The final piece Mareikura (dictionary translation – noble lady, or female supernatural being), with dancers Carol Smith, Hinekuranui Lisa Jane Smith, Jasmine Castle and Erana Wipou-Reneti, choreographed by Tia Reihana to acknowledge “whakapapa that connect us to her and her to our wahine atua” (dictionary – woman god).

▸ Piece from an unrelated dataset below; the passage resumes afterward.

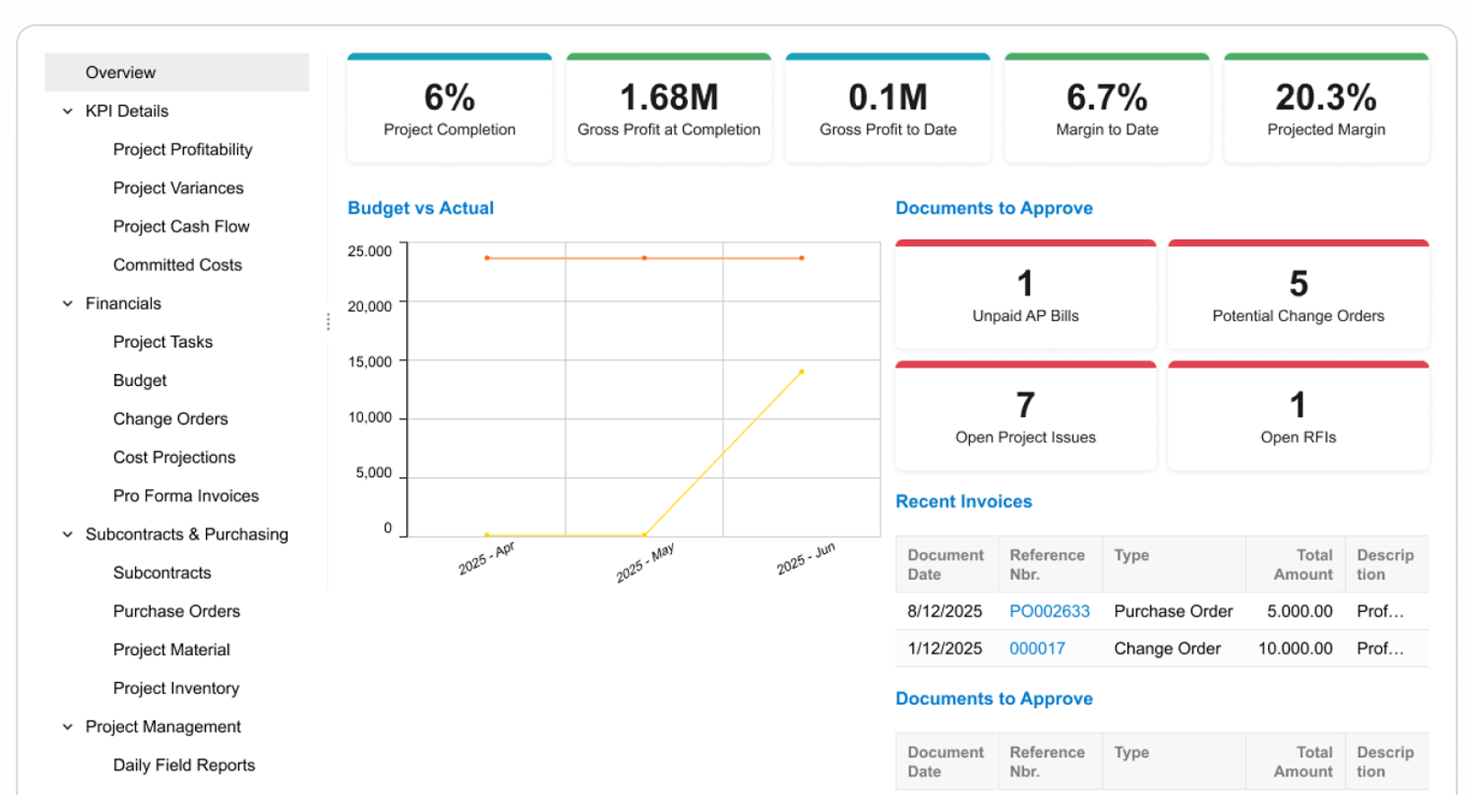The height and width of the screenshot is (795, 1471).
Task: Collapse Subcontracts & Purchasing section chevron
Action: 67,534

A shopping trolley is left centre stage and the piece starts with a karanga, (or karakia?) as the four dancers, the eldest with grey hair, all in black, enter to join in.  We hear a child’s voice, bird calls, the noise of a blank tv screen, and the matriarch lets roll out a long dark purple train to extend almost across the stage.  It is gathered up and away and put into the trolley.  This trolley serves many purposes – it is used as a pram, part of a haka, something to party with, to row from, to wash hair in, for someone to go away in, to be paddled like a waka taua (war canoe).  Each of the dancers is clearly experienced in movement and it is smoothly executed to the music of Moumou and Torete   te Kiore by Whirimako Black.

Finally to the haunting music of the koauau (flute) the matriarch is given back her train now in even folds to cradle it in her arms, as if a hurt child, her face showing how painful life can, be as the light fades on the group.  Some of the audience then spontaneously stand to salute the piece with a song, but we are all moved.